Mike Brown’s offense fits the Knicks just fine



Mike Brown’s new offense sounded great on paper.

But inside the Knicks’ practice facility in Tarrytown during training camp, there was still quiet uncertainty about how his up-tempo, read-and-react system would mesh with a roster built around established stars and structured habits.

One game in, those doubts are fading fast. Brown’s West Coast offense and this roster of shooters and playmakers already look like a natural fit.

The Knicks opened their season with a 119–111 win over the Cleveland Cavaliers on Wednesday night at Madison Square Garden, and for the first time in years, their offense looked fluid — free-flowing, unselfish and unpredictable.

“It’s been great,” said Miles McBride, who scored 15 points on 4-of-7 shooting from downtown off the bench against the Cavs. “I feel like we have a lot of different guys involved in actions, not necessarily scoring but just involved in actions, touching the screen, just body movement and player movement. A lot of guys out there benefitting.”

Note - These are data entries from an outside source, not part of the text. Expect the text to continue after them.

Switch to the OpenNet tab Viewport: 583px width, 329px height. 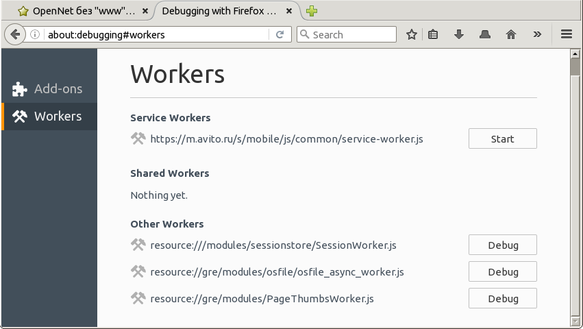(77, 11)
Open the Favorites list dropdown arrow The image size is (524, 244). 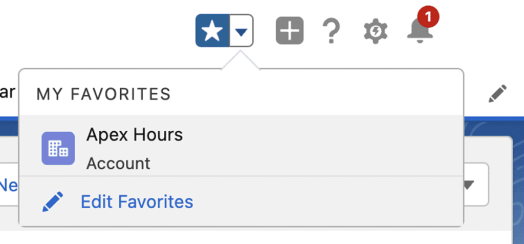(242, 31)
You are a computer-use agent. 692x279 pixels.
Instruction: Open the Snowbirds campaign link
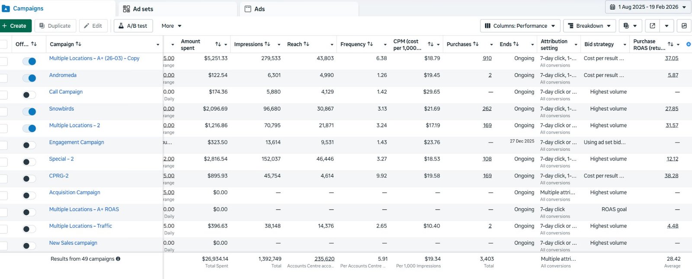click(61, 109)
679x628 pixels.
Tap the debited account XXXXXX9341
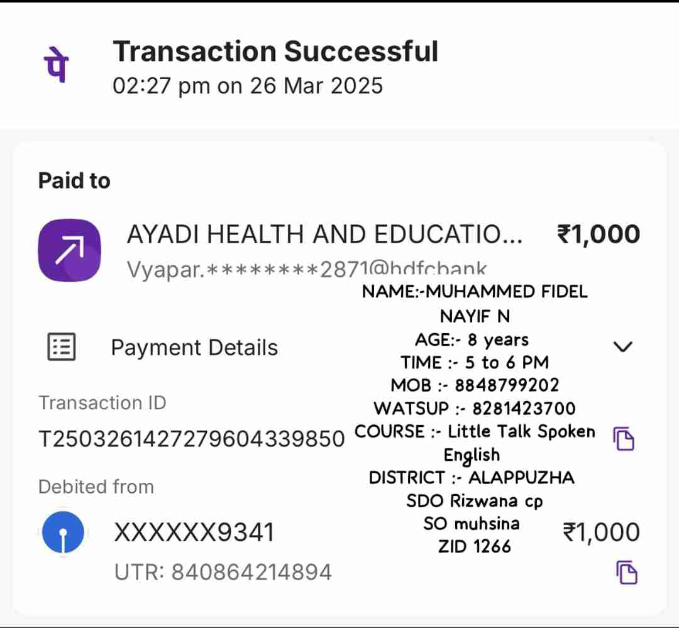click(194, 533)
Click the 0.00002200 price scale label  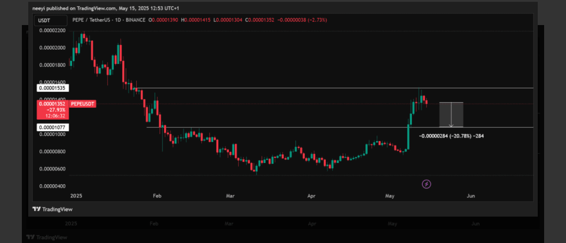point(52,30)
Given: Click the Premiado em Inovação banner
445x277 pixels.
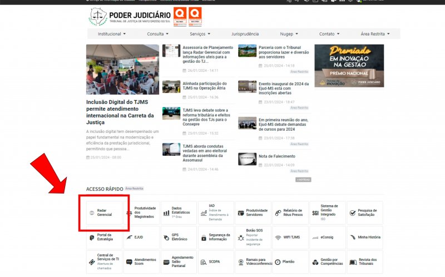Looking at the screenshot, I should [349, 66].
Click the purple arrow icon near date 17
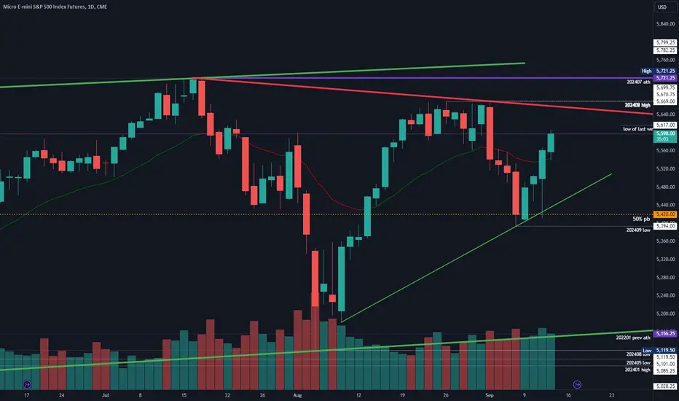 [x=27, y=384]
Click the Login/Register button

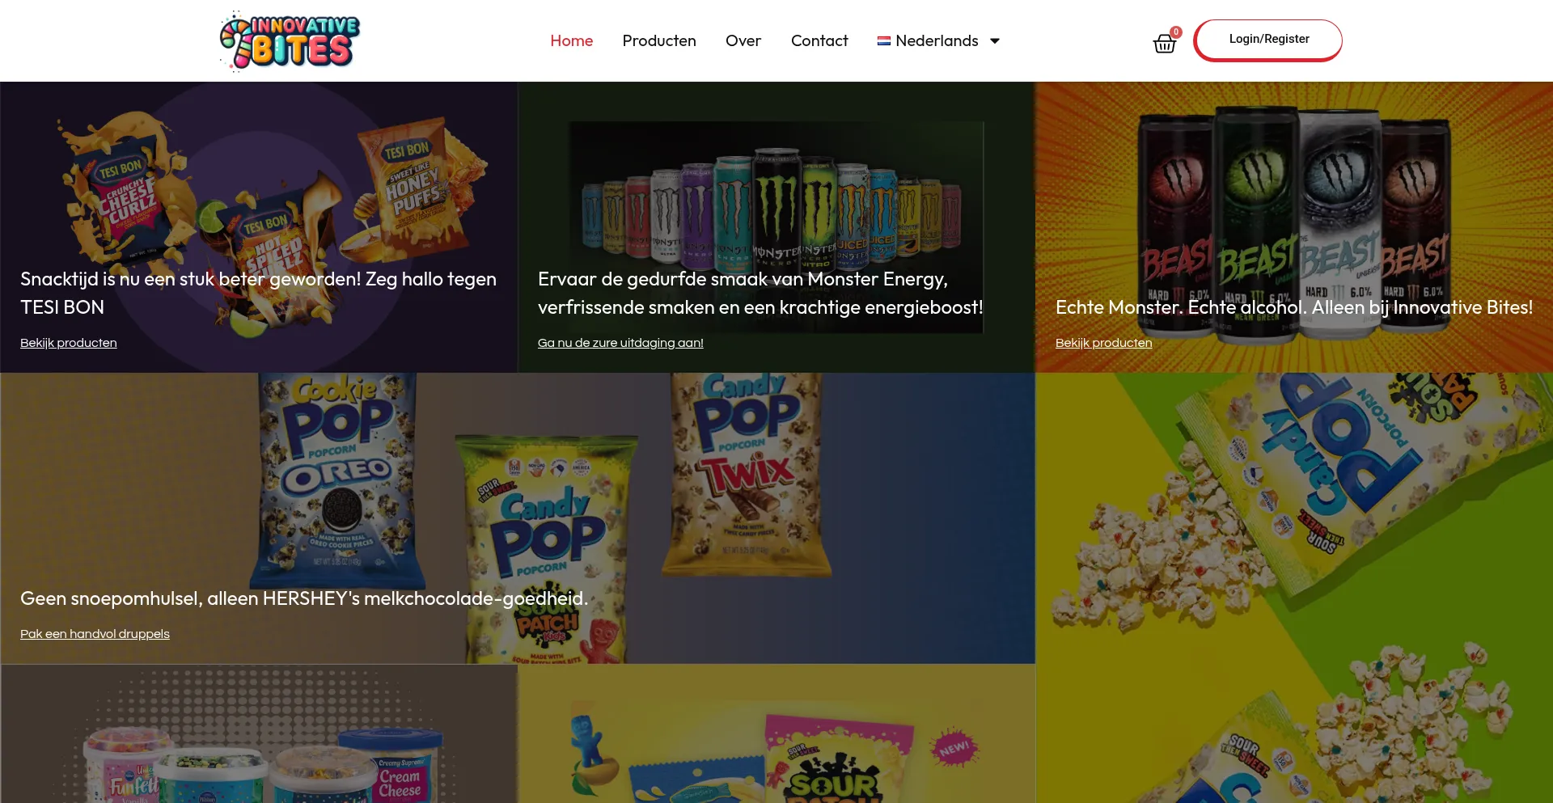tap(1268, 40)
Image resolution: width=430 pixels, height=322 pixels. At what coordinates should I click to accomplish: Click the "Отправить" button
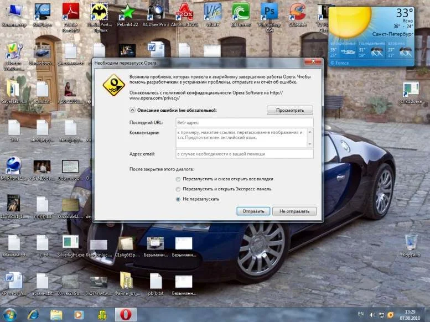pyautogui.click(x=253, y=211)
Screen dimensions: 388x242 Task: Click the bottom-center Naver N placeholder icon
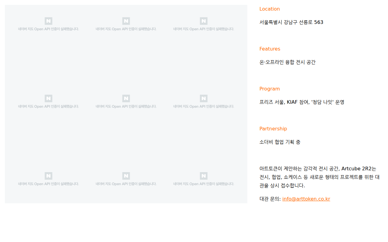(126, 176)
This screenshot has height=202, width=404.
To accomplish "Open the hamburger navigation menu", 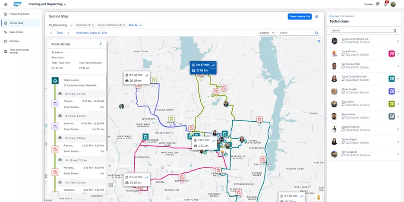I will (5, 4).
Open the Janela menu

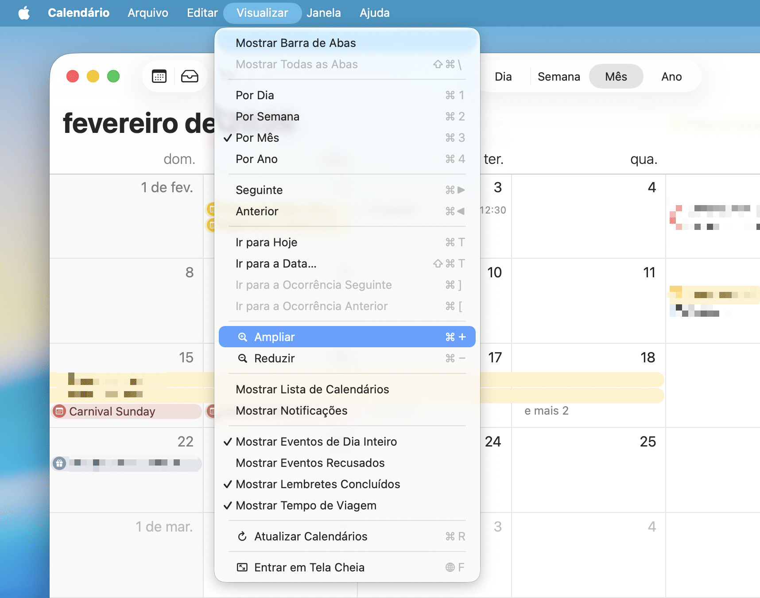click(x=323, y=13)
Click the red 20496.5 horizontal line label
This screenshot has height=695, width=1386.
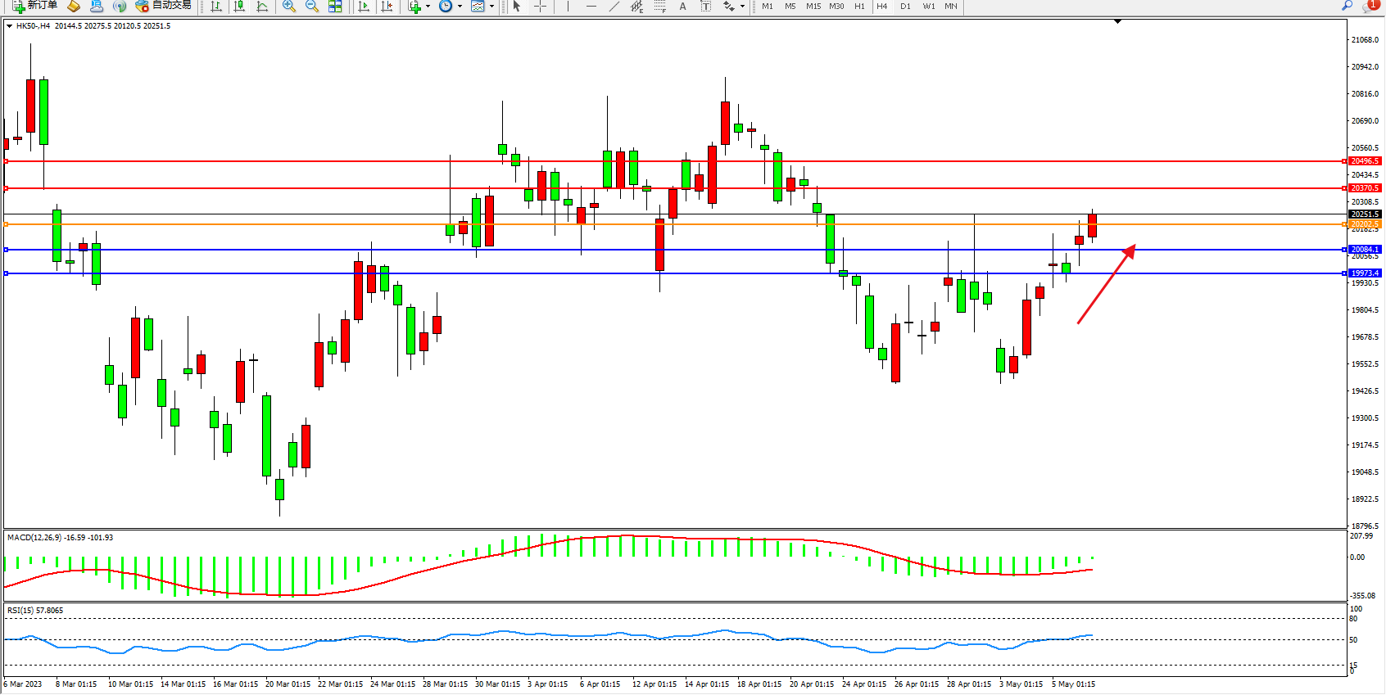tap(1365, 161)
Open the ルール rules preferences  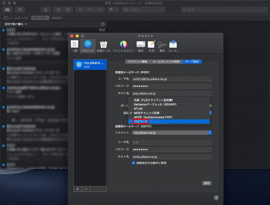[x=173, y=45]
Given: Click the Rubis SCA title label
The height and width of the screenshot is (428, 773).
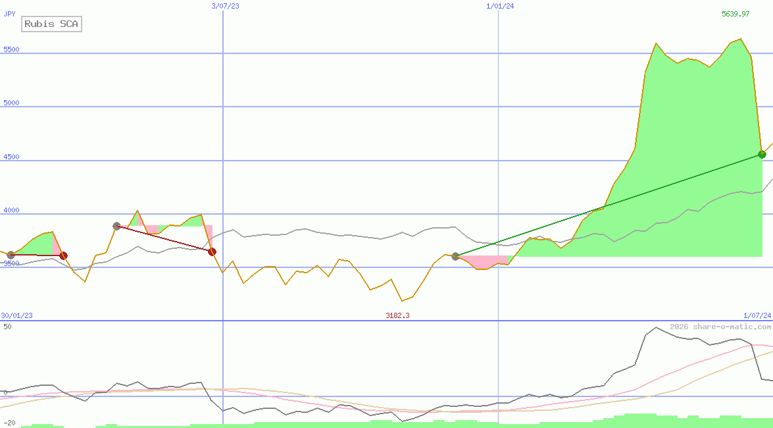Looking at the screenshot, I should pos(51,24).
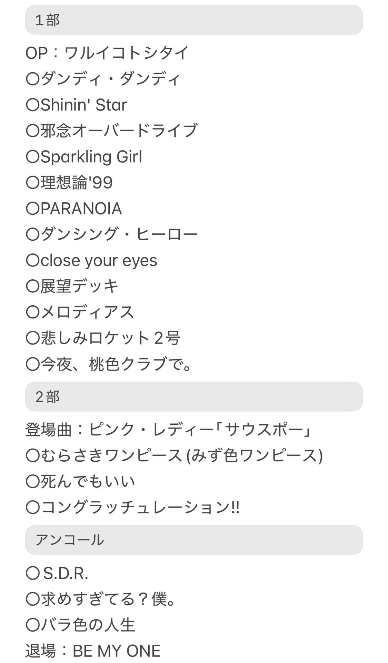
Task: Toggle the circle next to Shinin' Star
Action: click(33, 105)
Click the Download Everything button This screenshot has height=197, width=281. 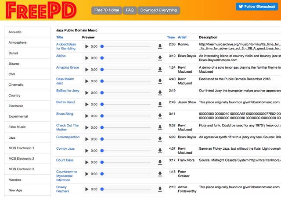point(159,10)
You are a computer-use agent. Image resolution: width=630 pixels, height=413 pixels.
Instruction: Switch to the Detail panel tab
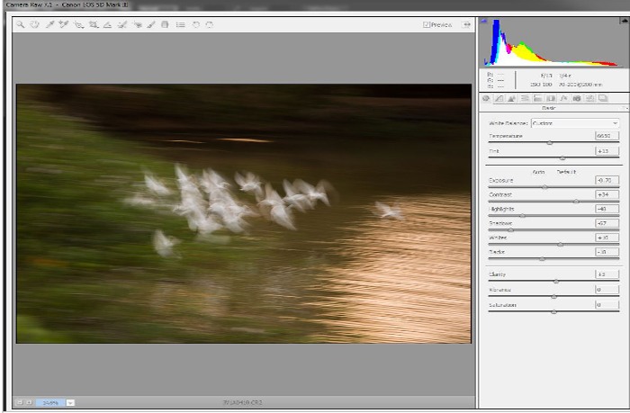tap(511, 98)
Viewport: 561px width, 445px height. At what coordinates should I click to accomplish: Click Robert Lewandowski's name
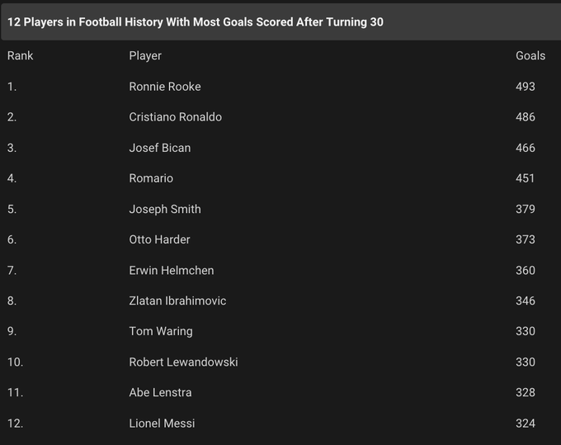pyautogui.click(x=183, y=362)
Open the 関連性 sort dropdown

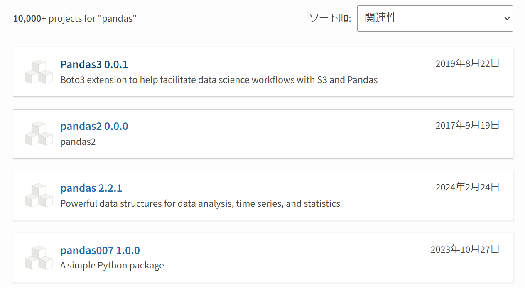tap(435, 18)
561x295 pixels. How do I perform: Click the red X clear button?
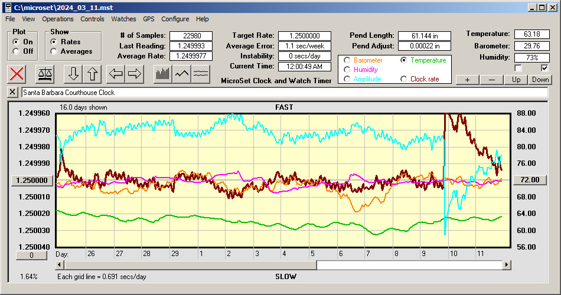(18, 74)
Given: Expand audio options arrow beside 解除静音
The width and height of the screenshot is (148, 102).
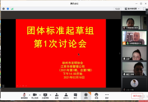Looking at the screenshot, I should [30, 95].
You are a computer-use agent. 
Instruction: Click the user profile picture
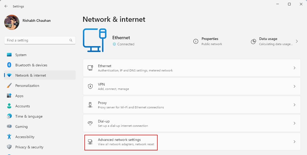pyautogui.click(x=12, y=22)
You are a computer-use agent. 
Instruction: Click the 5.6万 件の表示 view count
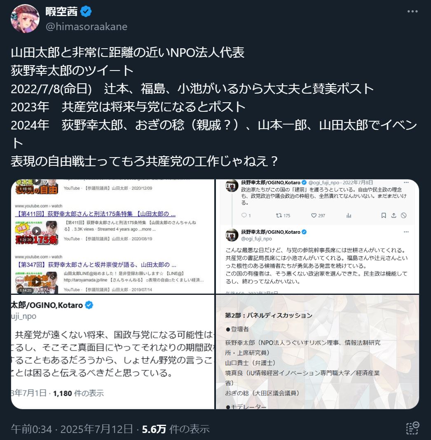[x=176, y=429]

The ball didn’t stick. Instead it moved. It zipped. It hopped from one side of the floor to the other. For large stretches, New York played with the kind of pace and spacing modern contenders thrive on — a stark departure from the isolation-heavy identity that defined the Tom Thibodeau era.

And the results were immediate.

On opening night last season, the Boston Celtics ran the Knicks off the floor via an avalanche of threes at TD Garden that served as both a statement and a reminder of how far New York still had to go.

This time, the roles reversed: A Knicks team still learning Brown’s principles out-executed a Cleveland squad that won 64 games a year ago — the same Cavaliers who swept New York, 4–0, in last season’s regular-season series.

And the victory carried even more weight considering the circumstances.

Jalen Brunson struggled through a poor shooting night — 5-of-18 from the field and 1-of-9 from deep — yet still managed 23 points and five assists as the offense hummed around him. The Knicks led by as many as 15 despite missing two key rotation players in starting center Mitchell Robinson (ankle, load management) and sixth man Josh Hart (lumbar spasms) and they were able to hold their lead in minutes Brunson spent on the bench in the second half.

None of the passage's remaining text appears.